Fighting returned to Mogadishu a day after clashes in the north of the capital killed at least six people, Islamist insurgents traded mortar and machine-gun fire with government soldiers and allied militia members in the city's south.
Mogadishu Police Chief Ali Said Hassan and a number of civilians were reported killed.
A spokesman for the Somali military said government soldiers responded after insurgents attacked government bases. But a spokesman for the Hizbul Islam militia, Muse Abdi Arale, said the government attacked first. He said pro-government forces and African Union peacekeepers attacked his militia's bases.

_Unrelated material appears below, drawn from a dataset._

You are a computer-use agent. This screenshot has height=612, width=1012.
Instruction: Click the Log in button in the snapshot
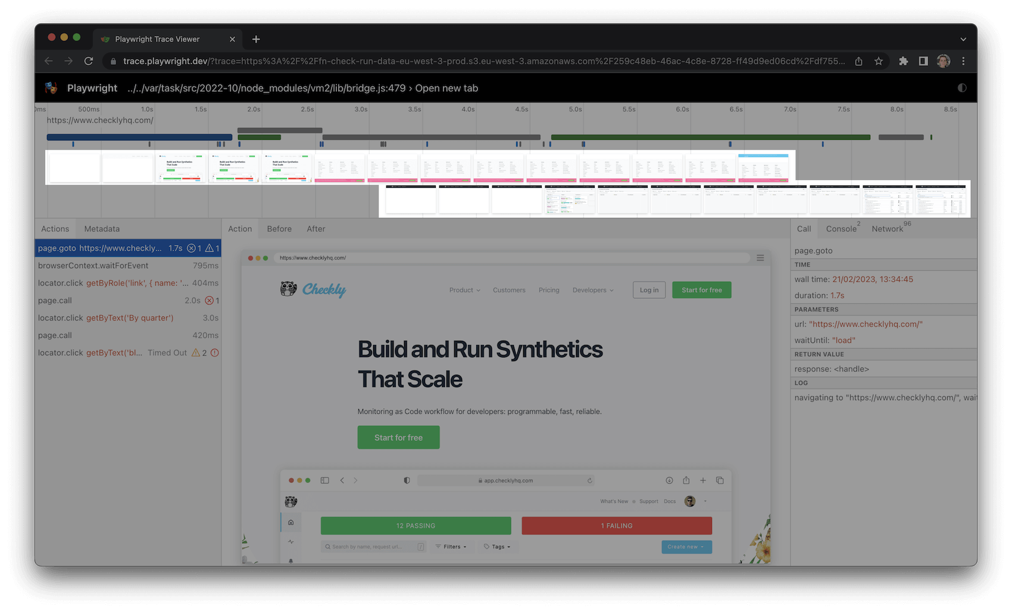pos(648,290)
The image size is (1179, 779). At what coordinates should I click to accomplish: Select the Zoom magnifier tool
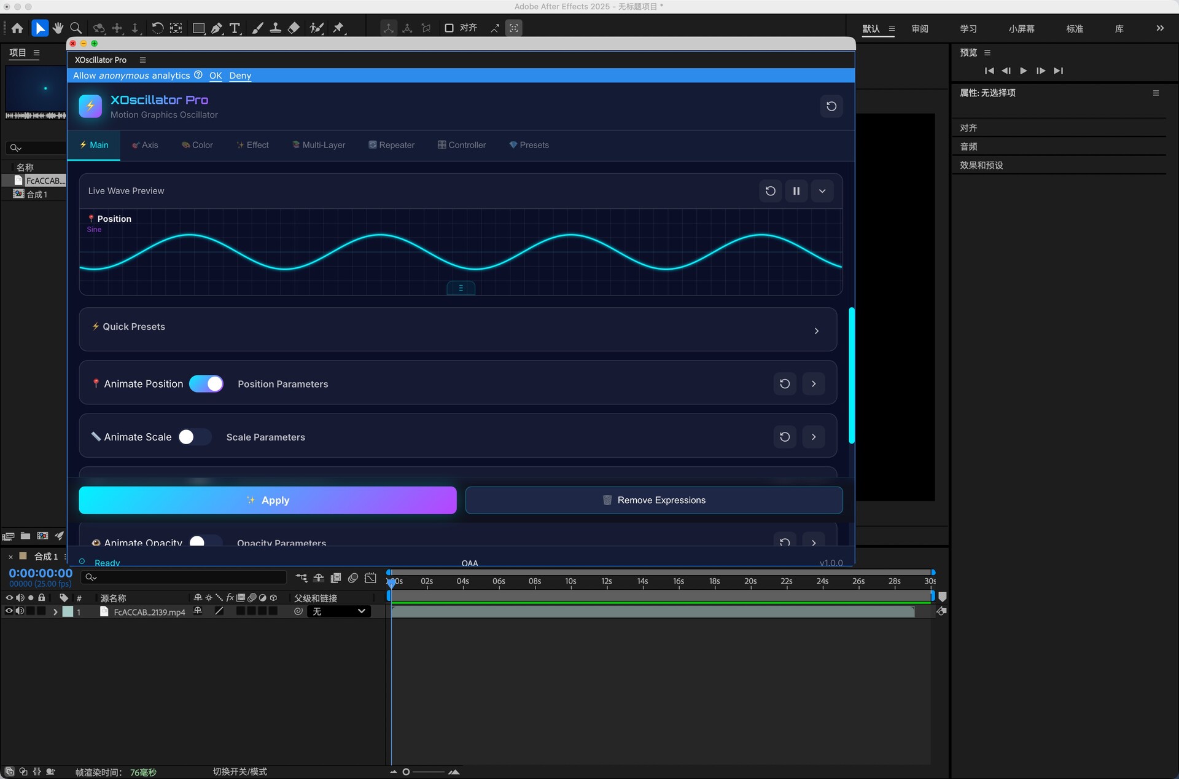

He claimed AU peacekeepers fired mortars and heavy artillery, killing civilians.
More than 250 people have been killed since insurgents launched an offensive in the capital early last month, and the United Nations says 22,000 have been displaced.
The insurgents, including the al-Shabab and Hizbul Islam militias, say the internationally-backed government of President Sharif Sheikh Ahmed is not committed to an Islamist state, despite its efforts to introduce Islamic law in the country. The insurgents also say the government is too close to Ethiopia and the United States.
The government has control over only a limited area of the capital. With the help of 4,300 AU peacekeepers from Uganda and Burundi, the government still controls the main port and airport. The government has accused Eritrea of arming the insurgents, which include a number of foreign fighters, and the African Union has called for sanctions to be imposed on Eritrea.
The struggle between insurgents and pro-government forces continues to disrupt aid efforts southern and central Somalia.
The aid agency Doctors Without Borders says it is ending its operations in the Bakool region of central Somalia due to security concerns. Two of its staff members were abducted in the region in April. They were released, but the group's Coordinator of Operations for Somalia, David Michalski says the security threat in the area remains too high.
"They were held for 10 days and released. We still do not know who the perpetrators were or what their motivations were and this of course causes us some unease," he said. "We are willing to take risks as an organization, but we feel that it has stepped above the threshold of acceptable risk."
This is the fourth project Doctors Without Borders has had to close in Somalia in the past 14 months.
Meanwhile, the U.N. children's agency says al-Shabab continues to occupy the UNICEF compound in Jowhar, preventing the distribution of aid to women and children in the area.